Macau's steady transformation into the Las Vegas of Asia has seen a host of casinos, hotels and entertainment venues going up in the last few years. This has triggered a long-running construction boom and created demand for thousands of construction industry professionals needed to plan and complete the individual projects.
Macau's own population of 448,000 can't supply sufficient talent, even though eight to 10 per cent of the 220,000 strong local workforce is already employed in the construction field.
According to Mike Tang, senior recruitment consultant for NES Overseas Hong Kong Ltd, project managers are most in demand and Macau employers are looking to hire in Hong Kong.
"Competition is so intense that, in some cases, employers are prepared to offer the right candidate a salary increase of more than 40 per cent to relocate," he says. "This can mean in the region of HK$5,000 to HK$10,000 extra per month, so Hong Kong firms are understandably concerned about losing their best project managers to Macau."
All of these infrastructure projects require complex coordination and management skills
Any disruption to work, which causes deadlines to be missed, can mean substantial financial penalties for contractors. Therefore, they prefer to pay more to get the right people. This helps to ensure that projects run as smoothly as possible and that the risk of major losses, in terms of money and reputation, is averted.
The kind of high-end construction projects now going up in Macau include world-class gaming resorts, deluxe hotels and luxury residential developments. The work requires professionals not just with a high level of technical skills and experience, but also a real sense of aesthetics. "It is not surprising that the most sought-after managers are those with hands-on experience with prestigious projects such as Hong Kong's International Finance Centre and the Disneyland Resort," Mr Tang says.
He points out, though, that Macau's building boom also extends to large-scale reclamation and infrastructure. For example, the Cotai Masterplan Development is a 620-hectare project being built on reclaimed land between the islands of Taipa and Coloane and will become a self-contained "city" with its own schools, hospitals, cultural venues and infrastructure facilities.
A light rail system is also being discussed, along with the ambitious Hong Kong-Zhuhai-Macau bridge. "All of these infrastructure projects require complex coordination and management skills, which managers from Hong Kong are well equipped to provide," says Mr Tang.
Prospective employers are looking for candidates with preferably 10 years of solid work experience plus academic credentials such as a building or civil engineering degree. "Specifically, the emphasis is on how well candidates can solve the sort of problems that arise in the course of day-to-day work," says Mr Tang. These qualities are tested during the interview process with questions about various possible scenarios.
"Project managers lead teams, so they must have good planning and organisation skills and be able to coordinate things effectively with clients, colleagues, subcontractors and vendors," says Mr Tang.

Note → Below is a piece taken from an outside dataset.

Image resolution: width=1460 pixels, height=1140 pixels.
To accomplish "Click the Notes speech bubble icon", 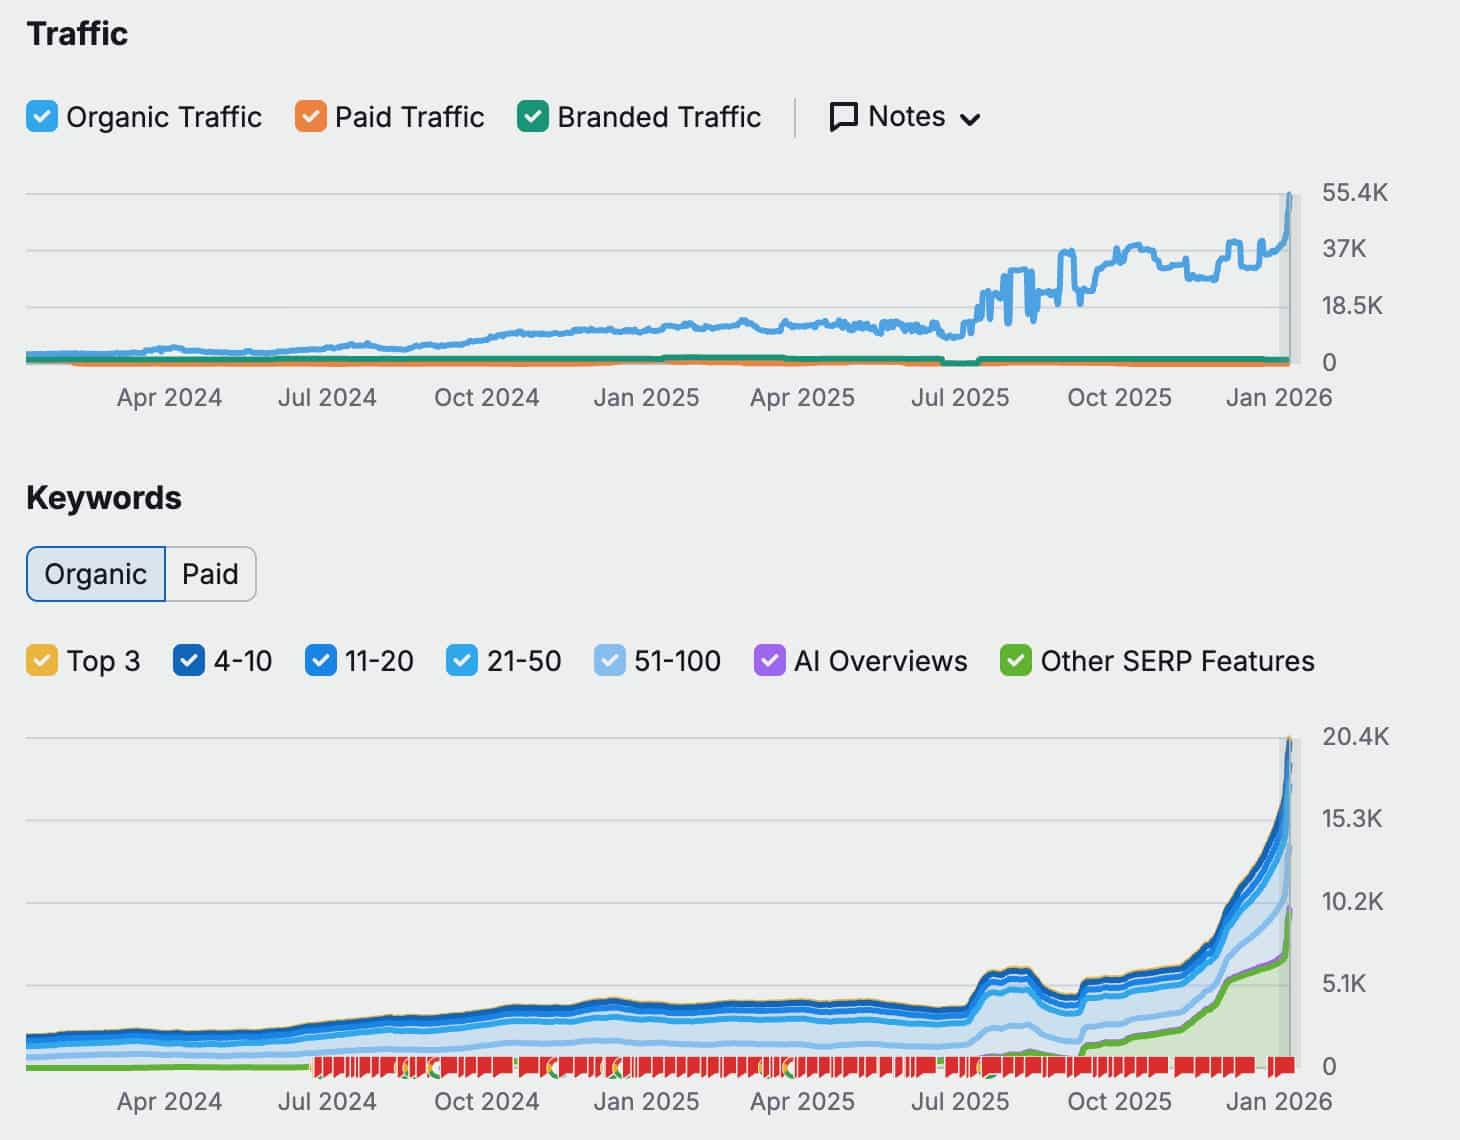I will tap(843, 117).
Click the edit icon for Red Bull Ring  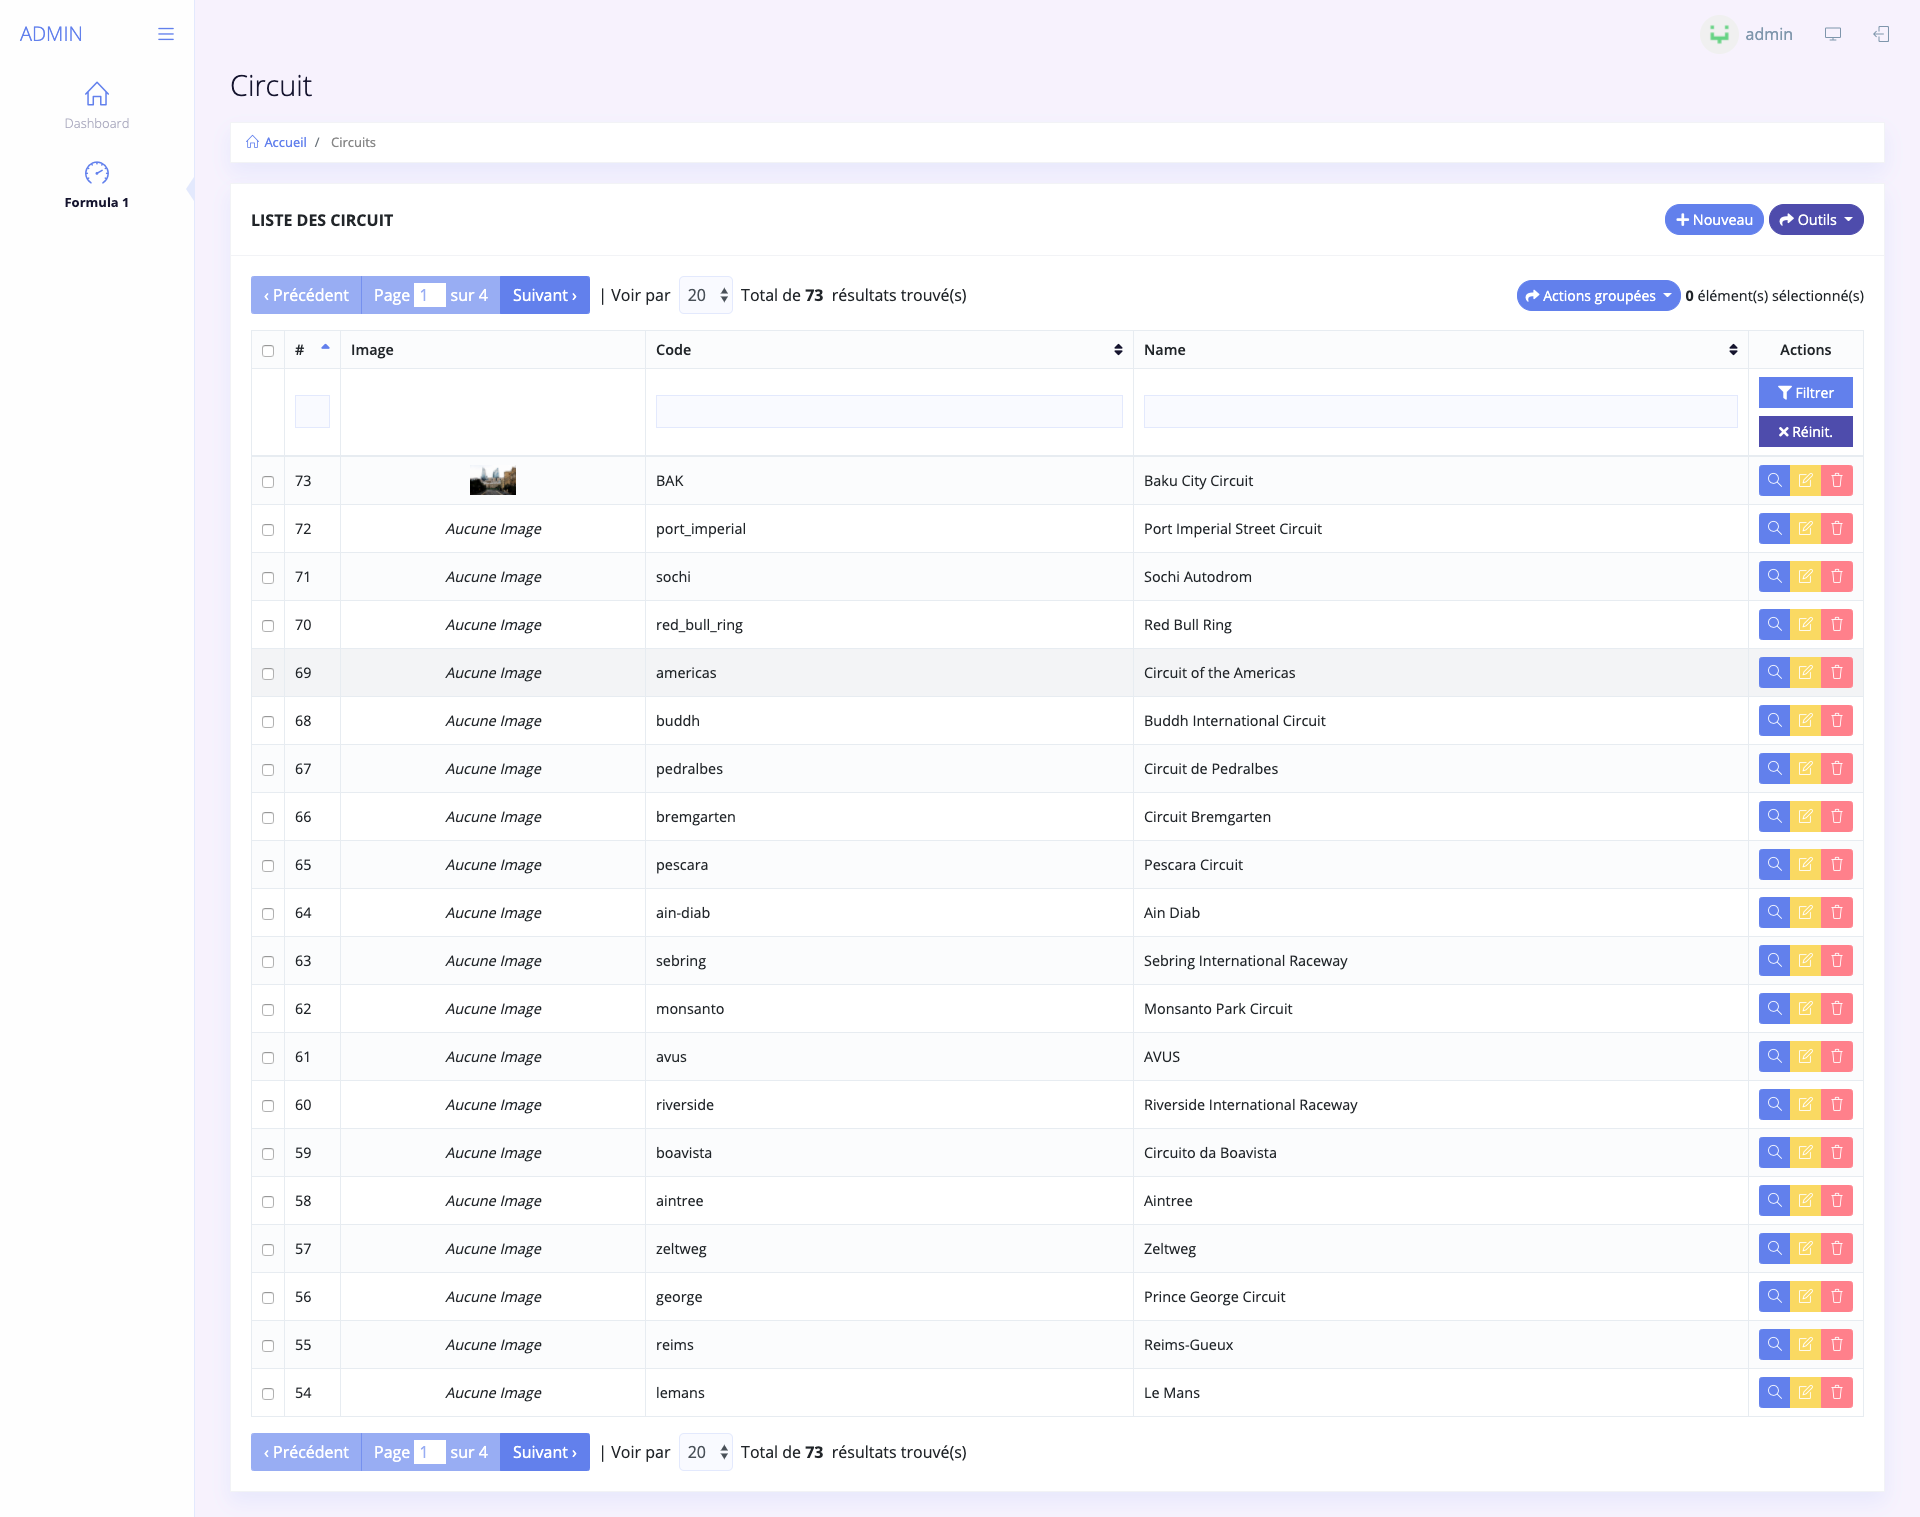(x=1805, y=624)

In Macau, construction firms prefer to keep their core project teams small and streamlined. They then subcontract the majority of on-site work to third-party operators, who require clear instructions and close supervision.
"Despite Hong Kong's reputation for speed, project managers who relocate to Macau must be mentally attuned to a much faster pace of work, given the frenetic nature of the gaming and construction boom there," Mr Tang says.